Your task —
Return only what lies between the first line of the entries and the line containing "Given: Click the chevron on Avsnitt 3 row", both lines included.

BEGIN Supplied records

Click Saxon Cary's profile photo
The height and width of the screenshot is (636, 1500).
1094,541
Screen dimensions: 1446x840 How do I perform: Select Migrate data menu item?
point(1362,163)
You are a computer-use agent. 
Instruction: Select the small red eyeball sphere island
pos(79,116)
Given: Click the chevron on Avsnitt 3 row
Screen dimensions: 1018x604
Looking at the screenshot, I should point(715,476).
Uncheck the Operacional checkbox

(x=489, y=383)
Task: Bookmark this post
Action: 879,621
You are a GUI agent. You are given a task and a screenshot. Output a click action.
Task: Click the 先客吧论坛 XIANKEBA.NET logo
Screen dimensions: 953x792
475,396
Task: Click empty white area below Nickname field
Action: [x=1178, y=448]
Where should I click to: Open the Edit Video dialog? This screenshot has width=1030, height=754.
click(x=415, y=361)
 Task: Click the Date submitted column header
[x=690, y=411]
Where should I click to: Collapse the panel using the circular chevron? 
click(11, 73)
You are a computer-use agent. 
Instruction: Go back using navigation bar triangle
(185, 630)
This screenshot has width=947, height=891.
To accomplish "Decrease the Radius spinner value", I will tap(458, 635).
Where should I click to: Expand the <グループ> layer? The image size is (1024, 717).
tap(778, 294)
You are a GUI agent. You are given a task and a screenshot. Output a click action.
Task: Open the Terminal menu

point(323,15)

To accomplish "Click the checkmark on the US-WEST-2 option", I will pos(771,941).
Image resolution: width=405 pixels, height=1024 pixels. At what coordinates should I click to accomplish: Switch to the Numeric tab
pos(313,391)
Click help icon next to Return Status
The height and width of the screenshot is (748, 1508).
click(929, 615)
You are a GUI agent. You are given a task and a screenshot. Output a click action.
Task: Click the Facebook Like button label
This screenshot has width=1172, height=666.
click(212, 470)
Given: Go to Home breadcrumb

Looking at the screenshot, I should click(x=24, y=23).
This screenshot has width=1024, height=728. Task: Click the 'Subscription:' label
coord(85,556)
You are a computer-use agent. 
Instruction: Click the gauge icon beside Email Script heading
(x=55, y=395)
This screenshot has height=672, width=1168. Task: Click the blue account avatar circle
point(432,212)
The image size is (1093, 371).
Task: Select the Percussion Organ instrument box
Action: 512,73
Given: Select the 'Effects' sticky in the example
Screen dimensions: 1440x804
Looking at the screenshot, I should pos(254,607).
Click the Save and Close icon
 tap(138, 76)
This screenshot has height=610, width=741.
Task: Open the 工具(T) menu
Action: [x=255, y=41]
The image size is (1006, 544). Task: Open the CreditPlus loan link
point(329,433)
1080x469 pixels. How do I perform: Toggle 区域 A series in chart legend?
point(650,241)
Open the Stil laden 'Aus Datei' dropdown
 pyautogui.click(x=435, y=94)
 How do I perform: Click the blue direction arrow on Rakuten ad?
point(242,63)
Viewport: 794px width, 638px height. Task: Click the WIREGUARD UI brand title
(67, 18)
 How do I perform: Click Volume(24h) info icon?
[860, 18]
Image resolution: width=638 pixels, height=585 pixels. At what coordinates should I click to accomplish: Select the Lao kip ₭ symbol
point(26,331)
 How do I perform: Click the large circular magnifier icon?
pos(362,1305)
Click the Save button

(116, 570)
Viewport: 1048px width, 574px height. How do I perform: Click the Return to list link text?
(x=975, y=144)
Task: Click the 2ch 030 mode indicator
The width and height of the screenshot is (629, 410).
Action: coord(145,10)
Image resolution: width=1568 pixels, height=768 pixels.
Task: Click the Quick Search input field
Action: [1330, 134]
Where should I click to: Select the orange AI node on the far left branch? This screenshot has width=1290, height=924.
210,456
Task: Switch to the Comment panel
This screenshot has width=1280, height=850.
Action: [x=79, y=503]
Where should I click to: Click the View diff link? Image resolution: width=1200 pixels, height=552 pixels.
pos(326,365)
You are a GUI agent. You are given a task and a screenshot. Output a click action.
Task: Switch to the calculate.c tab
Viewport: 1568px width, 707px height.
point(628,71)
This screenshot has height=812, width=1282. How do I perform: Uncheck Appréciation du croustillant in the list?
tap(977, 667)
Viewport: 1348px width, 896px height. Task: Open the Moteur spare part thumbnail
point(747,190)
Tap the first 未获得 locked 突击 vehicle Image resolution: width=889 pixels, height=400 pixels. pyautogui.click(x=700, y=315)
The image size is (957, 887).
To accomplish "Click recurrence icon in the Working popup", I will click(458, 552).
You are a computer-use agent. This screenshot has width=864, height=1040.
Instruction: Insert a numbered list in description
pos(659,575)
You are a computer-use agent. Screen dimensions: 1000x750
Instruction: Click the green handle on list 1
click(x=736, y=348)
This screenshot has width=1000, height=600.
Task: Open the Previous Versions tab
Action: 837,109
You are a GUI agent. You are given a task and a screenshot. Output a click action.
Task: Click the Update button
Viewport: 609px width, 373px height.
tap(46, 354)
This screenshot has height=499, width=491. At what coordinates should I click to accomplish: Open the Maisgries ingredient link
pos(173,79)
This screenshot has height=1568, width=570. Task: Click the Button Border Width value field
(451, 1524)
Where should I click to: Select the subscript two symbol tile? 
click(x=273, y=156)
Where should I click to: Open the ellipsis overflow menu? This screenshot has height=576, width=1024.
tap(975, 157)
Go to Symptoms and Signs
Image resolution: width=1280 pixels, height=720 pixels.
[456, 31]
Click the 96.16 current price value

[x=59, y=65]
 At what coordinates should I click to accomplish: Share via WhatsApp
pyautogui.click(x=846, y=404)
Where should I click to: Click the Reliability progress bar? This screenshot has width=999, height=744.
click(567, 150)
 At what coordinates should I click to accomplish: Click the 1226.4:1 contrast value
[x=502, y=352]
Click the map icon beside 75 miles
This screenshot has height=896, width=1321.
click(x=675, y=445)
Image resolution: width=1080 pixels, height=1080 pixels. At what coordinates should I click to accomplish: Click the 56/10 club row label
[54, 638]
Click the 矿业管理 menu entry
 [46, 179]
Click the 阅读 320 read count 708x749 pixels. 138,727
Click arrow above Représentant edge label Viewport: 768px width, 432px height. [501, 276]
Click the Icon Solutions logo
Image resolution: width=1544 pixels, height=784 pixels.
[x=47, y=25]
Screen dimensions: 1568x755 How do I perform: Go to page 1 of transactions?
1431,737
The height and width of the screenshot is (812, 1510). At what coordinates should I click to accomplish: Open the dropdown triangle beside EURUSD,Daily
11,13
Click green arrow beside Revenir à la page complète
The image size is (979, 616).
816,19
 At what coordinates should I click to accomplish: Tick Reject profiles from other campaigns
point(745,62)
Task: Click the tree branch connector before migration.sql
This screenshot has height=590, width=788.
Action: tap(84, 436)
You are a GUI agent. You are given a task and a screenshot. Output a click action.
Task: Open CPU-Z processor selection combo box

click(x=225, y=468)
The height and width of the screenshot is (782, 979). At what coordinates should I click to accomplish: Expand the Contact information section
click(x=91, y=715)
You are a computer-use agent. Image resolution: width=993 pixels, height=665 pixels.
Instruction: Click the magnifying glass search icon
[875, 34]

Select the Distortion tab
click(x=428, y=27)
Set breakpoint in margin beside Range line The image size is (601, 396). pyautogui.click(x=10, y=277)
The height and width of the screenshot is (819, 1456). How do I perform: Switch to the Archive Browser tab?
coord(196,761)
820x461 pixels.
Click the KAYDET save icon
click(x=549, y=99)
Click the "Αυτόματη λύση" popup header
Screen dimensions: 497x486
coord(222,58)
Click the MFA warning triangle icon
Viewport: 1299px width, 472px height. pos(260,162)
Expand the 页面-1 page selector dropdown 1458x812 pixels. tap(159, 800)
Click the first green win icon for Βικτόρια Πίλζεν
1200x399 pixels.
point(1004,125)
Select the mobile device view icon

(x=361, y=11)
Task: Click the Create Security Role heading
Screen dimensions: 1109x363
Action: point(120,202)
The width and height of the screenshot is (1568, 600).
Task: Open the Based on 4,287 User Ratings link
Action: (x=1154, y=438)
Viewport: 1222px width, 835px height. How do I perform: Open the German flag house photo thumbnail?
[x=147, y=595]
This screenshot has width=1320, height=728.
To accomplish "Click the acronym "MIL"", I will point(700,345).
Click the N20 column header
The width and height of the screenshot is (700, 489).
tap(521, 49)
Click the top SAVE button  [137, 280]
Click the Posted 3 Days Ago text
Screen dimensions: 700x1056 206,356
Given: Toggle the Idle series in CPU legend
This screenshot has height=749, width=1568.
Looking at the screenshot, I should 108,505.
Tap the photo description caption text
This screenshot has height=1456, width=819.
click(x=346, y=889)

END Supplied records

Exercise solution —
Click Saxon Cary's profile photo
The height and width of the screenshot is (636, 1500).
1094,541
Screen dimensions: 1446x840 How do I perform: Select Migrate data menu item?
point(1362,163)
You are a computer-use agent. 
Instruction: Select the small red eyeball sphere island
pos(79,116)
Given: Click the chevron on Avsnitt 3 row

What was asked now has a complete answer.